▶ **Given exercise 1**:
Check whether each statement below agrees with the desktop post: (a) windows are aligned to the yellow borders of the Grid Wallpaper, (b) Evan introduced the writer to Fences, and (c) Minimal Wall's setup ends with losing the clutter and icons. Answer yes or no for each, quoting the words of the desktop post that decide it.

▶ **Selected excerpt**:
## start
Simplify Your Desktop for Peaceful Productivity


This post continues our Personalize Your Windows 7 Experience series, but much of what’s in here can be applied to any PC operating system.

Lately, I’ve been upping my productivity game. I love GTD, and I’ve been pretty successful at making tech like Evernote, Springpad, and Producteev work for me, but I still find that I have a tendency to get bogged down by clutter and distraction. A cluttered desktop doesn’t support a creative or efficient mindset very well, so I spent a little time sorting hiding the clutter with a tool Evan introduced to me called Fences. That helped, but something was missing — and I had absolutely no idea what that was. I tweaked, I fiddled, and messed about with different settings, but nothing seemed ring that proverbial gong for me. Nothing, that is, until I discovered Minimal Wall.

Minimal Wall is the ultimate place to begin simplifying your desktop experience. It’s  more than just a collection of minimalist wallpapers, though. They actually help you to get set up for the optimal desktop in just a few steps. You start out by losing the clutter and icons on your desktop, and you end by choosing a very cool background, but the most intriguing thing about their set up process is the Grid Wallpaper.

Minimal Wall | Simplify Your Desktop

The Grid Wallpaper uses simple graphic design principles to help you set up your windows for a better — and uncluttered — user experience. All you do is set the Grid as your desktop background, and then align your most commonly used windows to the yellow borders. When I first did it, I wasn’t quite sure what to expect, but I was surprised at how looking at my new desktop made me feel. It resonated with me. I was more relaxed, and I found it much easier to focus, even with several windows open at once.
## end
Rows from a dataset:
## start
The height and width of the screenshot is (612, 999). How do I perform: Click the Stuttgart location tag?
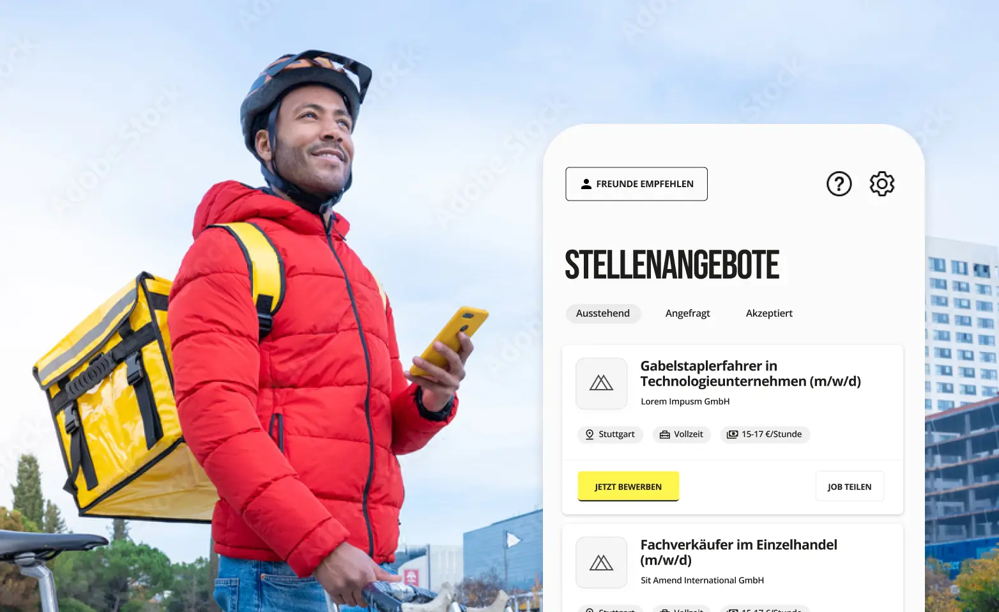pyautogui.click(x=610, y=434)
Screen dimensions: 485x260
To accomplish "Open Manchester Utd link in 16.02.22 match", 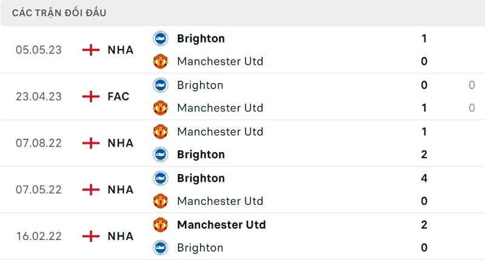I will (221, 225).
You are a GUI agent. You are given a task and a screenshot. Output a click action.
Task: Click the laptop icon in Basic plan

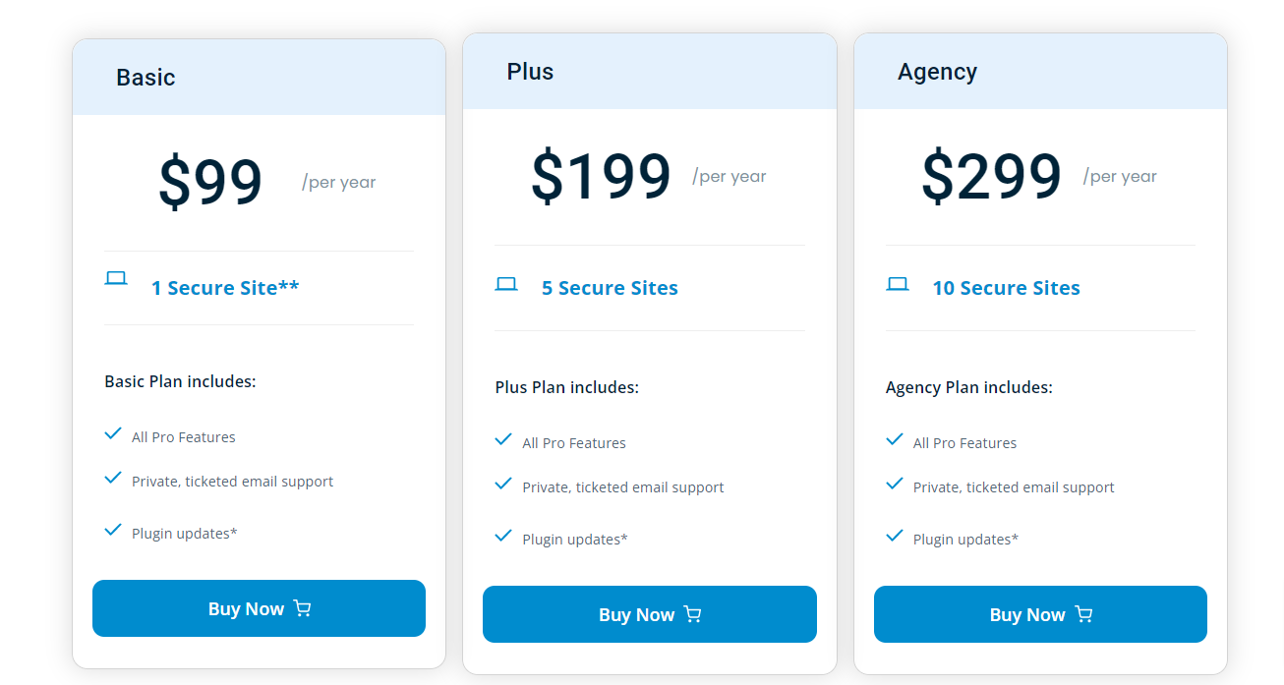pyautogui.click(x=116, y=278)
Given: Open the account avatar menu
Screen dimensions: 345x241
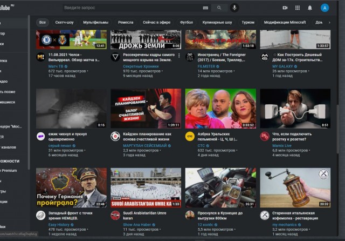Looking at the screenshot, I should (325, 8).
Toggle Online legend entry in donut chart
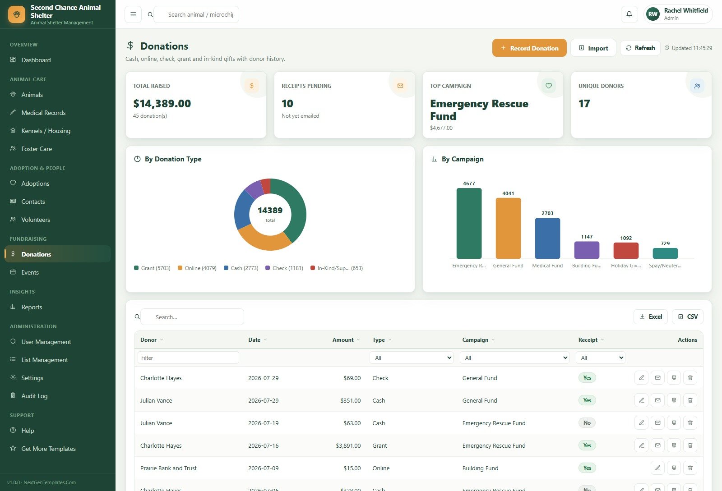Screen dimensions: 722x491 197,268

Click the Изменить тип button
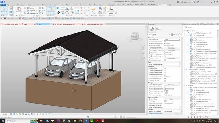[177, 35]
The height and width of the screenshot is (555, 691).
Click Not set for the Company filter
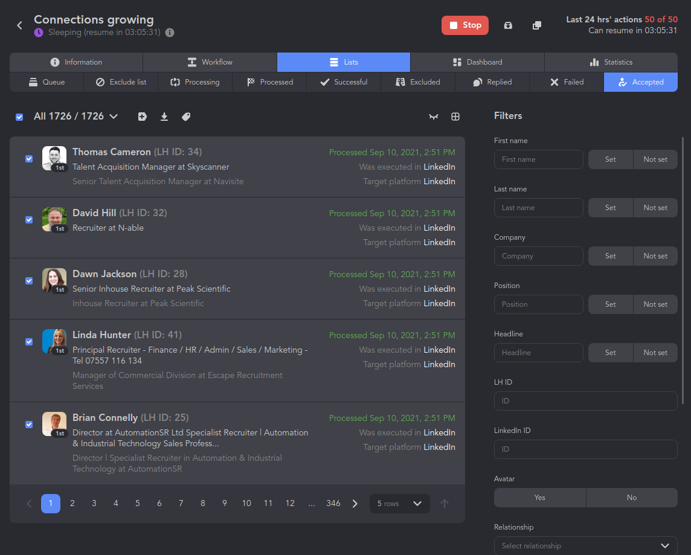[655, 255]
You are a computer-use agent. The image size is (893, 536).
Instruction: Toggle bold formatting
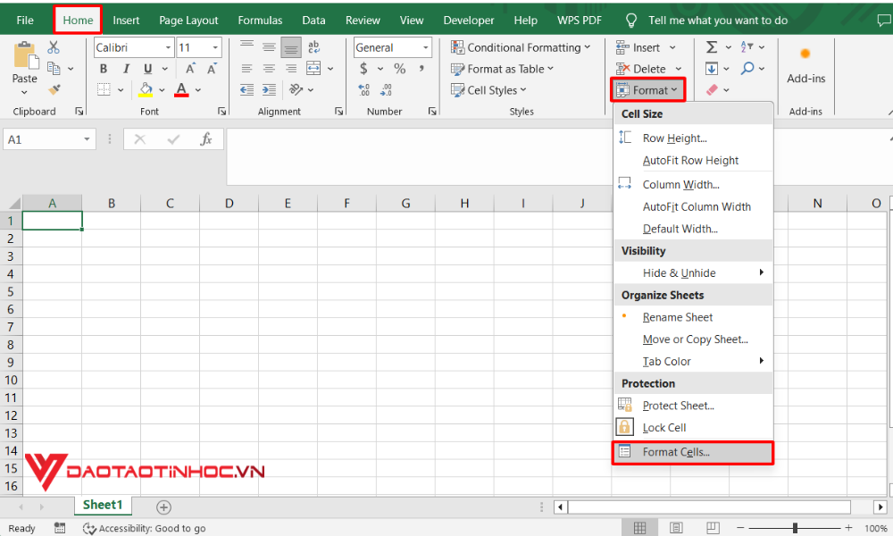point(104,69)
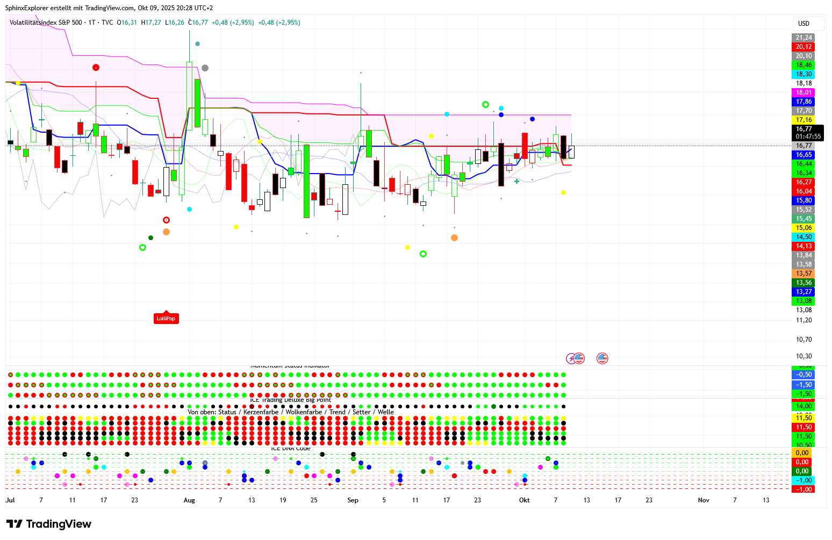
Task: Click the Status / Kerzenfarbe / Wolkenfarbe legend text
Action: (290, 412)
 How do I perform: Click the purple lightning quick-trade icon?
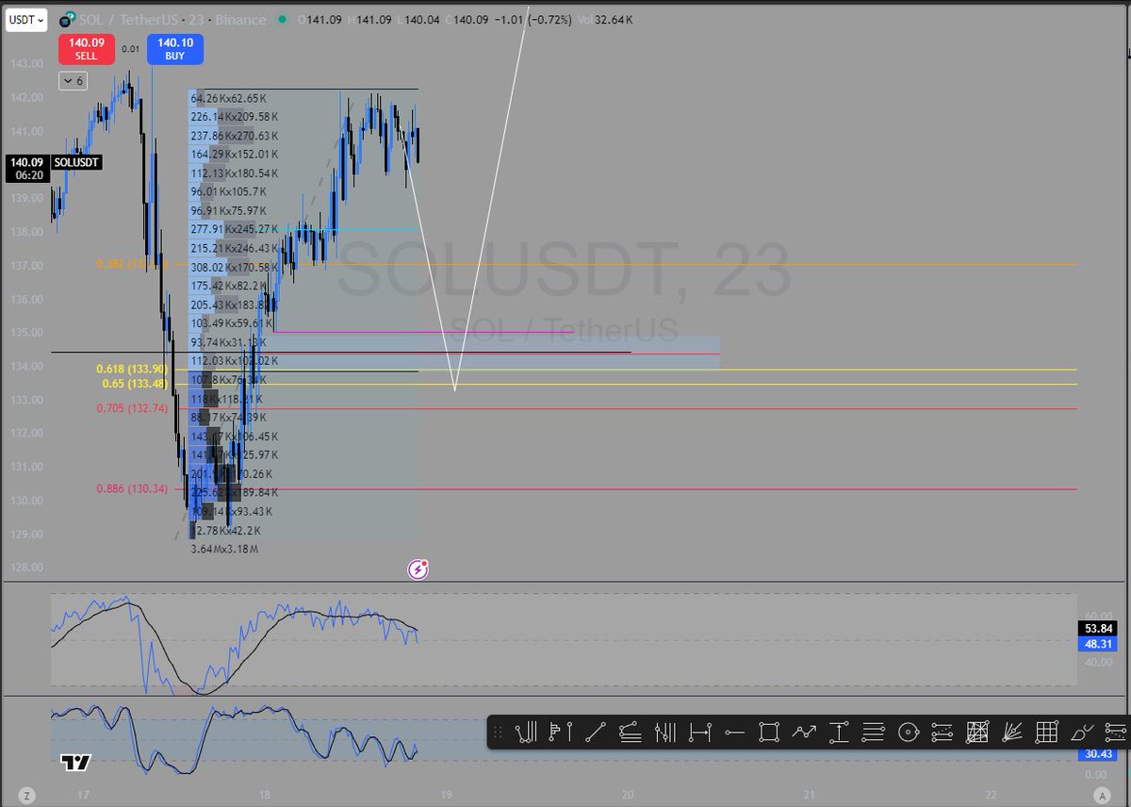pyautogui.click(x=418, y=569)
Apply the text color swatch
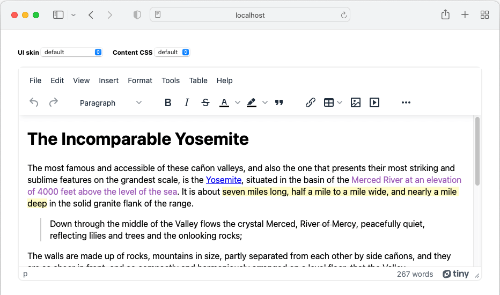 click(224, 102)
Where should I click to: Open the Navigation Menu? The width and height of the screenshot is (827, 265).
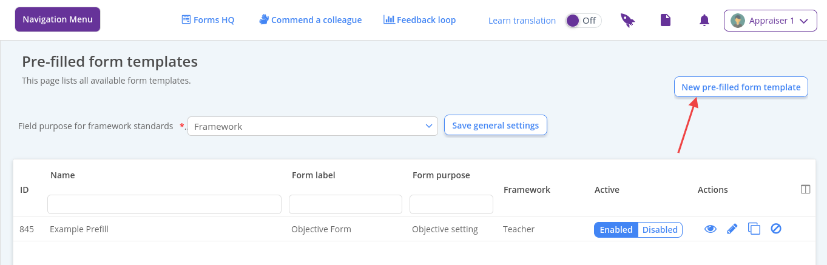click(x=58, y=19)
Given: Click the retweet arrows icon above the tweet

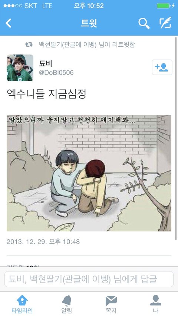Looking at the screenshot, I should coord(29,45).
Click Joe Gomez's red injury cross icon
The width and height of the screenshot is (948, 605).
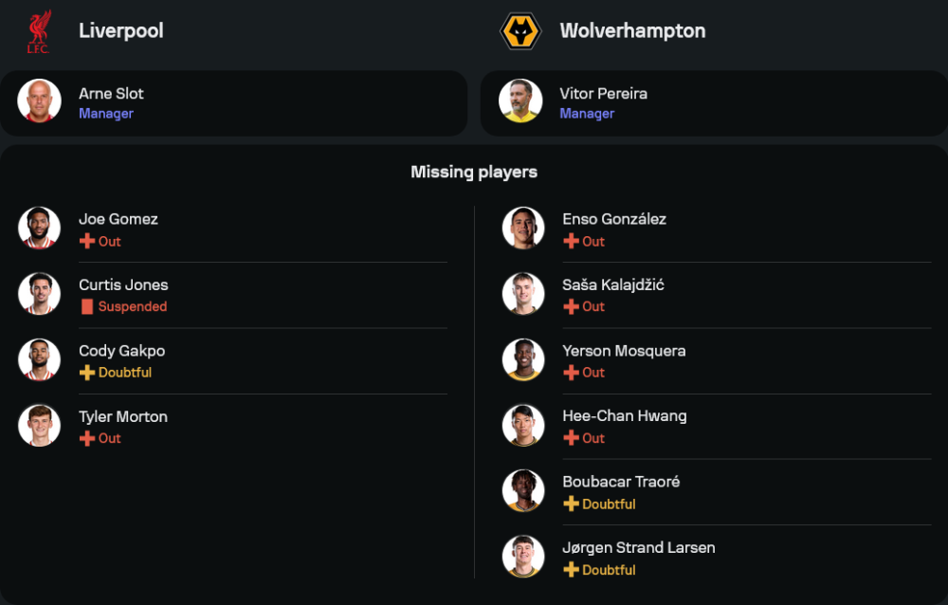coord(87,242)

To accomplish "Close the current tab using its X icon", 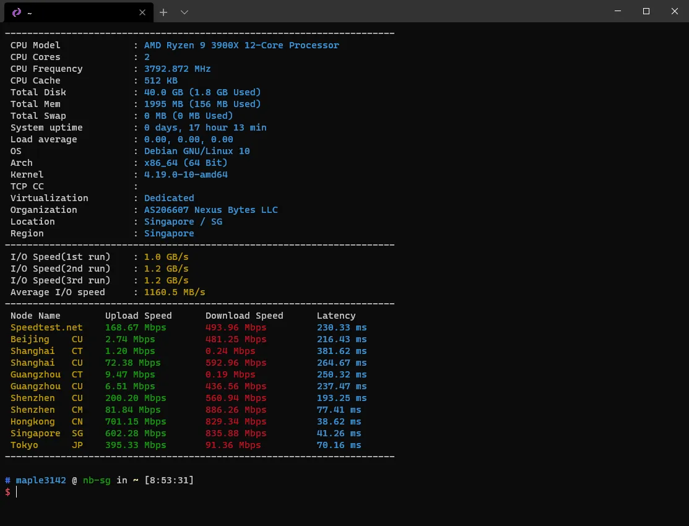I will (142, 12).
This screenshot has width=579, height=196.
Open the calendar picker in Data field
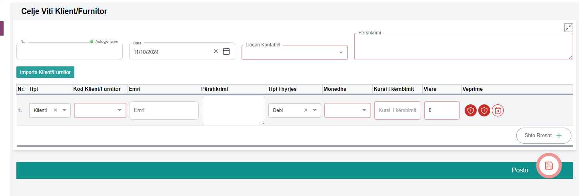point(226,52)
## end
▶ **Given exercise 2**:
Copy out the lines of the listing, starting at the line that contains "This screenshot has width=579, height=196." and stopping after the last line of the listing. Leave the pictures out.

▶ **Task result 1**:
(a) Yes: "align your most commonly used windows to the yellow borders"
(b) Yes: "a tool Evan introduced to me called Fences"
(c) No: "you end by choosing a very cool background"

▶ **Task result 2**:
This screenshot has width=579, height=196.
Open the calendar picker in Data field
point(226,52)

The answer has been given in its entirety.